TRECHO SELECIONADO:
#####

Marciele de Oliveira

quarta-feira, 24 de agosto de 2011

O nono encontro



Este, eu escrevo e descrevo um pouco entristecida, decidida e confusa
Um paradoxo?! Sim
Talvez tudo na vida seja um eterno paradoxo
Duas margens do rio que vão de encontro um ao outro
O dia e a noite. O sorriso e a lágrima

E eis então que questiono sem cessar:
Até que ponto as minhas experiências, de maneira positiva
contribuem com o meu presente?

Acreditei estar “assinando o fim”
Redigi e assinei
Um momento não planejado
E minhas certezas caíram como um ioiô
Agora, em que acreditar?

Queria que fosse possível deletar...
Deletar a dúvida do talvez... A voz do silêncio...
Deletar a dor escondida... O realismo que há em mim

Talvez os irrealistas...
Os que acreditam no inacreditável
E que ouvem a voz do coração, anulando a voz da razão
Sejam de fato, mais felizes em seu “país das maravilhas”

Mais do que despedir-me de você
É necessário que eu despeça-me de mim!

Marciele de Oliveira




O oitavo encontro


Outra recaída?! Uma entrega total?!
Talvez-quem-sabe um reencontro
Estávamos de volta ao nosso primeiro encontro
Era o mesmo local, tínhamos o mesmo diálogo mútuo
Calor... Pele... Desejo... Sussurro...
Simplesmente irresistível

Parecia que nenhum outro momento havia existido entre nós
E ao mesmo tempo, parecíamos dois eternos amantes
Amantes unicamente por amar nos amar
E nos amamos como se fosse à primeira vez


Marciele de Oliveira

O sétimo encontro


Uma recaída, um impulso
 Inesperável e incomparável
Diferente de todos: mais do que especial
Surpreendente

O Sol e o mar, você e eu
E toda aquela imensidão de areia sem fim
Todo o resto do mundo não existia
Somente os nossos corpos, nossa voz, nosso calor...

Mais do que desejo, paixão, pele...

#####

EXERCÍCIO 1:
Resuma o trecho em duas frases.
EXERCÍCIO 2:
Liste os títulos de todos os poemas do trecho, na ordem em que aparecem.
A listagem abaixo é um material à parte, independente do trecho.

#####

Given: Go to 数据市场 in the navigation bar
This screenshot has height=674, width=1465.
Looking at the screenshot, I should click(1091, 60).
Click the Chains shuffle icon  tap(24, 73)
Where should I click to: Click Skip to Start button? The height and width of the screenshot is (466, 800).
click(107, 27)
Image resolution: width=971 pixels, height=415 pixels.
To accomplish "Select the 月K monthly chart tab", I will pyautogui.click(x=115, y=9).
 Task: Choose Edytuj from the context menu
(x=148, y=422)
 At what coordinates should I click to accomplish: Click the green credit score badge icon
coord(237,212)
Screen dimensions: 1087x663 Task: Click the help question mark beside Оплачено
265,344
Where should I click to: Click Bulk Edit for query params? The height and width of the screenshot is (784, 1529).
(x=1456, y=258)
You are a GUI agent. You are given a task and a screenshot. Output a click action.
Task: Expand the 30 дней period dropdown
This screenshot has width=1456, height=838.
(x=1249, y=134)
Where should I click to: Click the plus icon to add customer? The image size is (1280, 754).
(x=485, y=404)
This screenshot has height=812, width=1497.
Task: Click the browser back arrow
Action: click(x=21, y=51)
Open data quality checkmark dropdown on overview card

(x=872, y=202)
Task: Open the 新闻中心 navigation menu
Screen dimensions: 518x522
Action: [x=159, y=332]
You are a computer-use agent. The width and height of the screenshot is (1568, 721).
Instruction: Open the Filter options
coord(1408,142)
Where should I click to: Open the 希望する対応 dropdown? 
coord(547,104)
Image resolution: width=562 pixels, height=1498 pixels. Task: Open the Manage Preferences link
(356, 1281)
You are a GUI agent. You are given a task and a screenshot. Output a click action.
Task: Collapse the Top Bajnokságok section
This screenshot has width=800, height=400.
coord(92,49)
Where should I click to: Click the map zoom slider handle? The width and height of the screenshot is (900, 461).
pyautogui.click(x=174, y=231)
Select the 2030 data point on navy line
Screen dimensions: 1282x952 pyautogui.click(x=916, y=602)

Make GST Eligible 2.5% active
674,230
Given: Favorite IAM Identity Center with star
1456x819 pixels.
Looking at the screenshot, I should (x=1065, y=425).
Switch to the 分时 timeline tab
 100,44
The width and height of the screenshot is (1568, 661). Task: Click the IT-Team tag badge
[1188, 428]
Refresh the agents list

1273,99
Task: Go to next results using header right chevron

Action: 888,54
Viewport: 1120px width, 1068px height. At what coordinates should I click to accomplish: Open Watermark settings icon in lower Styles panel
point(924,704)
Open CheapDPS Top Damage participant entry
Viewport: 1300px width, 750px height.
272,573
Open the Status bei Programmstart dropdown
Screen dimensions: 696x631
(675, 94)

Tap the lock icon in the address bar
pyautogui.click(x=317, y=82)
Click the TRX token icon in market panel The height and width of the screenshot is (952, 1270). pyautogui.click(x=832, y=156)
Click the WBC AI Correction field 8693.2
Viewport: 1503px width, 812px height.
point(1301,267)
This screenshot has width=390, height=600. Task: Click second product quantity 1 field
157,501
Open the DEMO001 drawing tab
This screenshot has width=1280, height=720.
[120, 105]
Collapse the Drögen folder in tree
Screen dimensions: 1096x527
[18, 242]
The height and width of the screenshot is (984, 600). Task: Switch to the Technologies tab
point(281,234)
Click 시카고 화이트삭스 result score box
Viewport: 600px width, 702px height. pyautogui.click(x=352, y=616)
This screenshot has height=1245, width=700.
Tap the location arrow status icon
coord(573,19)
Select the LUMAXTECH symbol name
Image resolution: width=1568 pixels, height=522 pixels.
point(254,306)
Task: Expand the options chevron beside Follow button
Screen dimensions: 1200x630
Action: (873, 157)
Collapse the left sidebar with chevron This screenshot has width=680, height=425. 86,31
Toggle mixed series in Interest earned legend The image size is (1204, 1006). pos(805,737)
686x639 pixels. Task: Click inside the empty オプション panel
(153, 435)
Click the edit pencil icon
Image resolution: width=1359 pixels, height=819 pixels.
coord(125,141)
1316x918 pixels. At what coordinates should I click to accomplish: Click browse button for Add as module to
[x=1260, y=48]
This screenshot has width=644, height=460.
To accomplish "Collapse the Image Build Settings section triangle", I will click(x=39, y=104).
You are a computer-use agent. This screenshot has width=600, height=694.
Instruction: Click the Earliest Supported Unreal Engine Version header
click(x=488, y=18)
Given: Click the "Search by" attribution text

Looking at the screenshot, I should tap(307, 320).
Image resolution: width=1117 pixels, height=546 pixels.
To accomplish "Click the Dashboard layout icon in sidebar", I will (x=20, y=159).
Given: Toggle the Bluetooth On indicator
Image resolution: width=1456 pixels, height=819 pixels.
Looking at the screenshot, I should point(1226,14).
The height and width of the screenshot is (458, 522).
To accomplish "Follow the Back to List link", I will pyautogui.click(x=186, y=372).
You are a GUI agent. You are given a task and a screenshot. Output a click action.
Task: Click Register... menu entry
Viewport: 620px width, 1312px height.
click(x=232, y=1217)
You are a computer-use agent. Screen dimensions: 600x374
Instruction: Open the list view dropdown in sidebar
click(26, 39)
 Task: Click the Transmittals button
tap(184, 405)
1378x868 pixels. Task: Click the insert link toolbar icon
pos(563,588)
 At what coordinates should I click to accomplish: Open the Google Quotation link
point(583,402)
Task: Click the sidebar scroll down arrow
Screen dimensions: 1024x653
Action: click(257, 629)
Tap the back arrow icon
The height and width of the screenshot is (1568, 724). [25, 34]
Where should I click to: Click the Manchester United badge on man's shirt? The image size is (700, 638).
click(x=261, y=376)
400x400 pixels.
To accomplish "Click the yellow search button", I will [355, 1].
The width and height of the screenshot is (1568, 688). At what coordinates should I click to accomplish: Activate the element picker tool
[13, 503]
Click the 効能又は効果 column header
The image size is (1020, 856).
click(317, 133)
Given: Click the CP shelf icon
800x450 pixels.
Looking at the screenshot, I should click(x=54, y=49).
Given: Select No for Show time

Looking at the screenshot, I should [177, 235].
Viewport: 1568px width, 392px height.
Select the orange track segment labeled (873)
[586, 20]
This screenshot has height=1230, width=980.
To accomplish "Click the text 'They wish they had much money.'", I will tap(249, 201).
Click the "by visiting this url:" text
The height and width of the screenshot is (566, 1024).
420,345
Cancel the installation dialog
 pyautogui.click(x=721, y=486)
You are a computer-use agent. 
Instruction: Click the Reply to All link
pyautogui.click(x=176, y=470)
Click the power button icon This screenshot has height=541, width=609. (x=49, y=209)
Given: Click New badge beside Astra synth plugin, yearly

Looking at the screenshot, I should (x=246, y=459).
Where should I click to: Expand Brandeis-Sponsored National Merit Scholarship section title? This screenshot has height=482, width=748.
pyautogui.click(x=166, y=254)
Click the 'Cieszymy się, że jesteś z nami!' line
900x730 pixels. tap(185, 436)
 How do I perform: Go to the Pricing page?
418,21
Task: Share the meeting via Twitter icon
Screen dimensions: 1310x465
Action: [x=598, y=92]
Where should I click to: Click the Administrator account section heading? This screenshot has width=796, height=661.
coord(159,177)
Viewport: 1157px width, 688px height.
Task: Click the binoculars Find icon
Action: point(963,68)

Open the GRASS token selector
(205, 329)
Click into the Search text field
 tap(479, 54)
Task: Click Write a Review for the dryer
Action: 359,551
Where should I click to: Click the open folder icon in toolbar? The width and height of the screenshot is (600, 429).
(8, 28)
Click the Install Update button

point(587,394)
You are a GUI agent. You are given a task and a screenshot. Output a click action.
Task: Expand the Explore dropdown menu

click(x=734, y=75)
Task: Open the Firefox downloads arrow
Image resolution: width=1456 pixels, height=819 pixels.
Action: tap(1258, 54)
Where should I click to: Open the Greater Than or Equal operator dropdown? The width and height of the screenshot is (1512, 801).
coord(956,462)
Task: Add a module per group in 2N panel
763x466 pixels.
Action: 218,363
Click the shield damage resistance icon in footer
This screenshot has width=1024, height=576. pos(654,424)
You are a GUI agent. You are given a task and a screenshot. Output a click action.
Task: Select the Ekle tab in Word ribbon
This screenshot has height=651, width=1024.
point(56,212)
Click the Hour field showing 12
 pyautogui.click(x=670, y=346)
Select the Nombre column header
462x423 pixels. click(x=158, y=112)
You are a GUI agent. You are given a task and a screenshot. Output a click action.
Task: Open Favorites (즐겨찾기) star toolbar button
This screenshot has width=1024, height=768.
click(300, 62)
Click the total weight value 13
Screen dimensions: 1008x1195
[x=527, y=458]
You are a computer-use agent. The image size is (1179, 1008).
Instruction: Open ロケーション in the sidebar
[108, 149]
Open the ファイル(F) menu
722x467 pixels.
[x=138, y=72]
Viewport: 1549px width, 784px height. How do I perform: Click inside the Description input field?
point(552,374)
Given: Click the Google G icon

#####

RESOLUÇÃO 1:
O trecho reúne três poemas de Marciele de Oliveira, do nono ao sétimo encontro. No nono, a voz poética se diz entristecida, decidida e confusa, questiona suas certezas e afirma que precisa despedir-se de si mesma; no oitavo e no sétimo, descreve recaídas marcadas por desejo, paixão e entrega entre os amantes.

RESOLUÇÃO 2:
1. O nono encontro
2. O oitavo encontro
3. O sétimo encontro